Segment Start: DATASET ENTRIES

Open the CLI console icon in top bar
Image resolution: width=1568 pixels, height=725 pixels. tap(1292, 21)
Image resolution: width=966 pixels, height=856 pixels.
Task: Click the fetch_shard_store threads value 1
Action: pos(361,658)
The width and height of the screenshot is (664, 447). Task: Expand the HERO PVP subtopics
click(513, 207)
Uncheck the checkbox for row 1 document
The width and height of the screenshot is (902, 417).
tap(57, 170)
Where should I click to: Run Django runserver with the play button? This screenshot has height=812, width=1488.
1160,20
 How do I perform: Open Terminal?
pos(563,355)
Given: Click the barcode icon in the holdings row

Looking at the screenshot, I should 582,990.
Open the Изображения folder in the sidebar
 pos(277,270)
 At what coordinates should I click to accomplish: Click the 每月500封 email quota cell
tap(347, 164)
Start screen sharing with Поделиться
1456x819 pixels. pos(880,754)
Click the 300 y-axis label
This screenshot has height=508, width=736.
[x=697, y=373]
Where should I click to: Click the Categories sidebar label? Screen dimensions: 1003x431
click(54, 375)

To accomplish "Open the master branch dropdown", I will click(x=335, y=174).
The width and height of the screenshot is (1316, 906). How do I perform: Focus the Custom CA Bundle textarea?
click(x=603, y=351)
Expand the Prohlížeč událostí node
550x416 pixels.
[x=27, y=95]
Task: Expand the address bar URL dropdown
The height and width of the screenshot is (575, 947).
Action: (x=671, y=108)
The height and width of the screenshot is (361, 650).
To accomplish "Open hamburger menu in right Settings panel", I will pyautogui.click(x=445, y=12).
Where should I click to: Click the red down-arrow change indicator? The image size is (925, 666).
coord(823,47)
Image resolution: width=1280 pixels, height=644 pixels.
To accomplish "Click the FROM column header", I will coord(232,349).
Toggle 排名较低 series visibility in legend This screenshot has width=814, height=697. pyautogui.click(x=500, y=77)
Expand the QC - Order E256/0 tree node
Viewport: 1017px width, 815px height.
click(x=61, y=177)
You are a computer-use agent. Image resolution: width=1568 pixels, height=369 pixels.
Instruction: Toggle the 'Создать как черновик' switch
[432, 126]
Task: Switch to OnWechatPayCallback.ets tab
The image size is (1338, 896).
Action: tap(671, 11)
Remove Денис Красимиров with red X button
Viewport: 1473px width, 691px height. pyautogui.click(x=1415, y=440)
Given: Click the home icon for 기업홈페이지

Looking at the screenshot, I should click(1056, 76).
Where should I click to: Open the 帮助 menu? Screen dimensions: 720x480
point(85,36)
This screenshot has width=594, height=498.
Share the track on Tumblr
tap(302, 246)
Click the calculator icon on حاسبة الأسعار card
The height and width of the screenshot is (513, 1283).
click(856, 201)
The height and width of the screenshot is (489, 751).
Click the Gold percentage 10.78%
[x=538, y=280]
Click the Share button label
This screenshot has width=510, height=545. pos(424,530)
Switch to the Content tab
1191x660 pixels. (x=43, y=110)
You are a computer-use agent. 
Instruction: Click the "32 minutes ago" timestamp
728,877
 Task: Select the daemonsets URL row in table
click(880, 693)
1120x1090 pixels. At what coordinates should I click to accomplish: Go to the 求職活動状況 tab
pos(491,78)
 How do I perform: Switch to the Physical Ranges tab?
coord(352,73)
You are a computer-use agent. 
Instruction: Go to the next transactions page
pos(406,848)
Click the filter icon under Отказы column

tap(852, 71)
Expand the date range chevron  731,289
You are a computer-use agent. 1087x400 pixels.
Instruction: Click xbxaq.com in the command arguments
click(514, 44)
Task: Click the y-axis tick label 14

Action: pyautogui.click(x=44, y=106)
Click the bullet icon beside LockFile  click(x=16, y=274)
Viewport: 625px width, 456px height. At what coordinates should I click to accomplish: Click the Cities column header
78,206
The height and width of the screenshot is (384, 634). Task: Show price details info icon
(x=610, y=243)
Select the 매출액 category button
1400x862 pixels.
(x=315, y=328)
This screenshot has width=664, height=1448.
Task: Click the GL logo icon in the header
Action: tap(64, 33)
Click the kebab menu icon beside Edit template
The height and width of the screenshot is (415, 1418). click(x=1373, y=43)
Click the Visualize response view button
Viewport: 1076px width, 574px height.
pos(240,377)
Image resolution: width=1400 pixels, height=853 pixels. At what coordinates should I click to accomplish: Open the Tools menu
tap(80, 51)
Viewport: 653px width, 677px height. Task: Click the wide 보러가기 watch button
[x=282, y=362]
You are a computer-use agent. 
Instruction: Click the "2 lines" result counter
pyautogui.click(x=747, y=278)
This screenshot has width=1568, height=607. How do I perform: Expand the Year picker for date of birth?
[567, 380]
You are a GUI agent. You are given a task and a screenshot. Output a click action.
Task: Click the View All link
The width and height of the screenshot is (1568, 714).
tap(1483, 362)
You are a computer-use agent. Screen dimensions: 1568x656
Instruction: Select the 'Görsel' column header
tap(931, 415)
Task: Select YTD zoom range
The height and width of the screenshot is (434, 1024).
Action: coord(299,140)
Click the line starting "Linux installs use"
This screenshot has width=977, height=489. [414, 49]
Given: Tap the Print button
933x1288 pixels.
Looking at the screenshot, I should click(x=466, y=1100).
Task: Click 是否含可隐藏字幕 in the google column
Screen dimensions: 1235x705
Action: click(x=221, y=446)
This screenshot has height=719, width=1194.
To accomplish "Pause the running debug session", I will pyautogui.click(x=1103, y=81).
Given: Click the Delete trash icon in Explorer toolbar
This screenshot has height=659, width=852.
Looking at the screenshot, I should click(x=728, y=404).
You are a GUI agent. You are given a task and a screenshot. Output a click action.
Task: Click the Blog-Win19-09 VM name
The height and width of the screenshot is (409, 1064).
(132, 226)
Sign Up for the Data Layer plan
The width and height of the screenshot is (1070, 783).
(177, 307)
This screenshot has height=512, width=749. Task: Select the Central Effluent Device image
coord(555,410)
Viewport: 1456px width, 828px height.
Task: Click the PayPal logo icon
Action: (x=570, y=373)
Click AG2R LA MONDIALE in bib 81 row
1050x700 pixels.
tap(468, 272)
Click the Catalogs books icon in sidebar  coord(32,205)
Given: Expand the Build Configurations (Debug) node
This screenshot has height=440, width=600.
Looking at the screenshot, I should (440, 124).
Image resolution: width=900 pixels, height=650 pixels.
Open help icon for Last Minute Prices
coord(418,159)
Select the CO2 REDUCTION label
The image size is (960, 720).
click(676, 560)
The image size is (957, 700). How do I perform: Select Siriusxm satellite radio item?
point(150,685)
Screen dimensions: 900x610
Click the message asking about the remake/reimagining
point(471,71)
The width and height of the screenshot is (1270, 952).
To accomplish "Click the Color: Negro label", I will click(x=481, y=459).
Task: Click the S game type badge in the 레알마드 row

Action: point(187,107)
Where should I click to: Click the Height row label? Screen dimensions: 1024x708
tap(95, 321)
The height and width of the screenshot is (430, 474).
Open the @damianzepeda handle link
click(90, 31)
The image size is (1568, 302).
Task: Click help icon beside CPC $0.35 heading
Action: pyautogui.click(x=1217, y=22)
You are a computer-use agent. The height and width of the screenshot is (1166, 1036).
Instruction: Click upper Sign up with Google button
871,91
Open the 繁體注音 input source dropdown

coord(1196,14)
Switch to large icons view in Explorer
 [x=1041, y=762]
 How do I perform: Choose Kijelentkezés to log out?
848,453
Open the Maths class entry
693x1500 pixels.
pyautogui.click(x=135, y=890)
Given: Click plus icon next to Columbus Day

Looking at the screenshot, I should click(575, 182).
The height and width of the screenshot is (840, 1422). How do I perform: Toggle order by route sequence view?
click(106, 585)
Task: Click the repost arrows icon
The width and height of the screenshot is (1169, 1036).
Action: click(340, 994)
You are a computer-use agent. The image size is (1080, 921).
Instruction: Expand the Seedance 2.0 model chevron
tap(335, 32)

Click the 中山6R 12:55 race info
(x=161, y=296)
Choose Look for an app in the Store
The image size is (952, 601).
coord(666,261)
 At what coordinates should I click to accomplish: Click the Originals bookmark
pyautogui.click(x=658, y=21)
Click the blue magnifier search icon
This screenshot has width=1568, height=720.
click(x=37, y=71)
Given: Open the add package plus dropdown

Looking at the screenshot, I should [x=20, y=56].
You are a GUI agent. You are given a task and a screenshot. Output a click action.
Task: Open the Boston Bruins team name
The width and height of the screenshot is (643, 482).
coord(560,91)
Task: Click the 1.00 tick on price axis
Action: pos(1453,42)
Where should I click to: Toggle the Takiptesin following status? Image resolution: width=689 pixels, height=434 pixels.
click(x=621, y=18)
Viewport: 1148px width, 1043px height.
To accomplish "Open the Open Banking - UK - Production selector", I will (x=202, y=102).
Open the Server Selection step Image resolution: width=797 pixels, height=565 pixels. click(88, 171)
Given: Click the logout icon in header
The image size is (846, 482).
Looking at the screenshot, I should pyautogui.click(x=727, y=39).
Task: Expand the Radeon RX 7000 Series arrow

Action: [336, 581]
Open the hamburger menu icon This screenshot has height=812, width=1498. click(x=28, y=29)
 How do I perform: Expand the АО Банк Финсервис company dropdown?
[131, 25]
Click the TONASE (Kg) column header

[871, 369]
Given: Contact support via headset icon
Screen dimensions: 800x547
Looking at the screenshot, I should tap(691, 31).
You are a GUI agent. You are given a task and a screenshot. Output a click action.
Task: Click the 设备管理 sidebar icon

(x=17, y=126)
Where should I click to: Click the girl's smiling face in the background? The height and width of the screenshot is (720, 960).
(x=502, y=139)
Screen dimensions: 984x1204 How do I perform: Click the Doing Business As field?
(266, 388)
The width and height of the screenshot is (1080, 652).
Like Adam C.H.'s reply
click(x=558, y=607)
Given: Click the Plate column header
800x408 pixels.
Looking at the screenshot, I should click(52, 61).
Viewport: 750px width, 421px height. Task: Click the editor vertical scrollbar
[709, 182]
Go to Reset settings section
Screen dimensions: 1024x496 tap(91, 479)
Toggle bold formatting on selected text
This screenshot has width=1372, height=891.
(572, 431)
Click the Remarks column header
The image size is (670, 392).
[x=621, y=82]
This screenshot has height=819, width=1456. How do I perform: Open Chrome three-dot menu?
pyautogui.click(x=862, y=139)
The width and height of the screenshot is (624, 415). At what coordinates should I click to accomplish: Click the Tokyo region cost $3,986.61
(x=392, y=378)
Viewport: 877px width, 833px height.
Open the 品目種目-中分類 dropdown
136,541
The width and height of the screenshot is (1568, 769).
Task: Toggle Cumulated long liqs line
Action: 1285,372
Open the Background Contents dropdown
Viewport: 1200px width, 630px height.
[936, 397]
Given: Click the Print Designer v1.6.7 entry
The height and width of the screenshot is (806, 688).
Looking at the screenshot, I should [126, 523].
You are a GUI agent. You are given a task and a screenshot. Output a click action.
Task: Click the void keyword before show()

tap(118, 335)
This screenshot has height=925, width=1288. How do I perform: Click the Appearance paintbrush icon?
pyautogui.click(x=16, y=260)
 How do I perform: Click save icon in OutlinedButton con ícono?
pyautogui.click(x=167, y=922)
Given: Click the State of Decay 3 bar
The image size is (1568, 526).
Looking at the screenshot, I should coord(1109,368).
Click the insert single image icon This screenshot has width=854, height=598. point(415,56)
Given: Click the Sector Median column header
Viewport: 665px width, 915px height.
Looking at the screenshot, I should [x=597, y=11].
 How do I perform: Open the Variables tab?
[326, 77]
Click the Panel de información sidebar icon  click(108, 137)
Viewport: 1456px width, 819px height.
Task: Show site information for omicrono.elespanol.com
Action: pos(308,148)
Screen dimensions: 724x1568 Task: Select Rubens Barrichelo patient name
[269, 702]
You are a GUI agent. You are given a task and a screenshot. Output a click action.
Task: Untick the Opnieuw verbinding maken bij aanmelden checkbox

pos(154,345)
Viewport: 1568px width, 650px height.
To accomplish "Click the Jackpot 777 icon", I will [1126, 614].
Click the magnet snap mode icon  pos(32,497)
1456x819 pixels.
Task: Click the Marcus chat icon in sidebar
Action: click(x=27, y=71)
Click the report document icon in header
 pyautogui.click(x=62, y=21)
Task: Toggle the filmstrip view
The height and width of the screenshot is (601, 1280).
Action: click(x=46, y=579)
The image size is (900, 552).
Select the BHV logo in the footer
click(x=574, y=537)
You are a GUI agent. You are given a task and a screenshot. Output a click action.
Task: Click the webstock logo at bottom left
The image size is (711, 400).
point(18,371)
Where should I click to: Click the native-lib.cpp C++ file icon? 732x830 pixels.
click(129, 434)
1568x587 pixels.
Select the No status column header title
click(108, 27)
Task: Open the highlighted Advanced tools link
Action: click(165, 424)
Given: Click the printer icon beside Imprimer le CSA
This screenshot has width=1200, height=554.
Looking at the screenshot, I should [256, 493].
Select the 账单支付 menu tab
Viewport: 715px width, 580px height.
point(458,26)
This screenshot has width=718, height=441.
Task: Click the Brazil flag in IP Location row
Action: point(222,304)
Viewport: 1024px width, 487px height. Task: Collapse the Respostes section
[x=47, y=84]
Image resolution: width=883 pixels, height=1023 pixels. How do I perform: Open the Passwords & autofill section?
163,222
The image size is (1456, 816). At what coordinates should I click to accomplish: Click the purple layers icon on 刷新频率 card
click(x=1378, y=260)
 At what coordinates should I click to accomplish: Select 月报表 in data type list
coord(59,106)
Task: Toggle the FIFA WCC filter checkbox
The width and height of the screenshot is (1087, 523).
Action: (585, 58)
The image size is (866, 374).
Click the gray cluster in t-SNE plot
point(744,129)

Segment End: DATASET ENTRIES

GOAL OF THE EXERCISE
Every line above that holds the word "hamburger" needs to be copied.

TASK OUTPUT
To accomplish "Open hamburger menu in right Settings panel", I will pyautogui.click(x=445, y=12).
Open the hamburger menu icon This screenshot has height=812, width=1498. click(x=28, y=29)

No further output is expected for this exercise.